Приближающиеся сновидения будут вмешиваться в вашу фантазию, стремясь ее изменить, продолжить или эмоционально окрасить. Не поддавайтесь на провокации. Старайтесь удержать прежний монотонный сюжет настолько долго, насколько у вас это получится. Когда же сновидения окрепнут и вы не сможете им сопротивляться, контроль над образами будет утерян, но к тому времени вы уже будете достаточно крепко спать.
Вторая группа психологических приемов ориентирует человека на позитивное мышление, снижая тревогу и депрессивные переживания. Если в вашу голову лезут неприятные мысли или вы накручиваете тревожные фантазии, постарайтесь сосредоточиться на чем-либо приятном. Приятный образ по эмоциональному содержанию должен быть противоположным беспокоящим вас переживаниям.
Например, если вы не можете уснуть из-за тревоги по поводу проблем на работе, вспомните реальный момент, когда вы были совершенно спокойны и уверены в успехе. Необязательно воспоминание должно быть связано с работой. Главное — эмоции. Спокойный образ можно подготовить заранее, еще днем. Вы можете просто закрыть глаза, представить себя спокойным и «увидеть» ситуацию, в которой оказались. Мои клиенты в большинстве случаев в качестве источника спокойствия представляют себя на природе — кто-то на рыбалке, кто-то на морском пляже, кто-то в красивом лесу. Как правило, лучше вспомнить реальную ситуацию и погрузиться в уже пережитые приятные чувства. Если же в вашем жизненном опыте такого ресурса нет, придумайте его.
Можно представлять не просто спокойную ситуацию, а более узконаправленную для конкретных проблем. Например, понятие «проблемы на работе» может быть очень разнообразным: чрезмерная нагрузка с опасением не успеть, недовольство начальства с угрозой увольнения, конфликты с коллегами со сдержанной агрессией в их адрес, непонимание рабочих моментов со снижением самооценки и так далее. Попробуйте точнее разобраться с чувствами, которые накапливаются и беспокоят вас перед сном. Тогда проще будет подобрать воспоминание или фантазию с противоположными чувствами, а значит, быстрее успокоиться и уснуть.

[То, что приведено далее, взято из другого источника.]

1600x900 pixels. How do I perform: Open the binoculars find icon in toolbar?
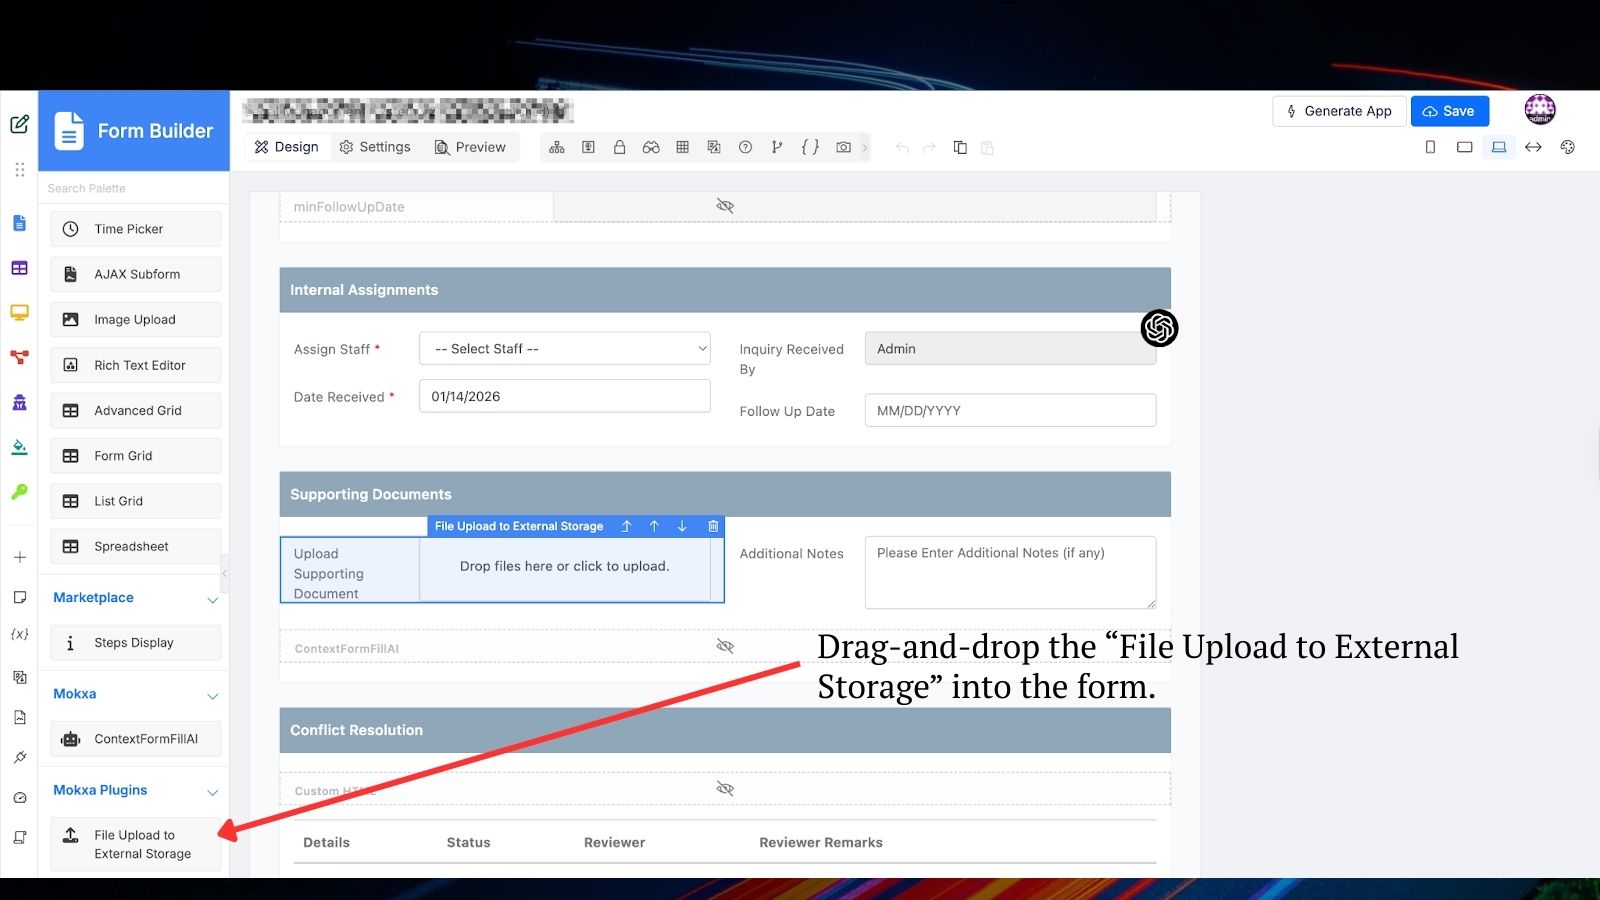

Клиент Ф.: После прошлой беседы я понял, что за чувства мешают мне уснуть. Это раздражение на бестолковых и ленивых сотрудников моей фирмы! На работе я слишком добрый и редко их наказываю. По ночам же лежу и переживаю, что надо быть жестче и половину работников лишить премии, а вторую половину вообще уволить. Потому и не сплю. Как вы и советовали, решил я поменять чувство на противоположное — перестал сдерживать раздражение хотя бы в фантазиях. Представил, что хожу по лесу и отстреливаю самых ленивых сотрудников из охотничьего ружья. Сразу как-то легче стало. К утру я по десять раз половину фирмы перестрелял, но так и не уснул. Я что-то не так делаю?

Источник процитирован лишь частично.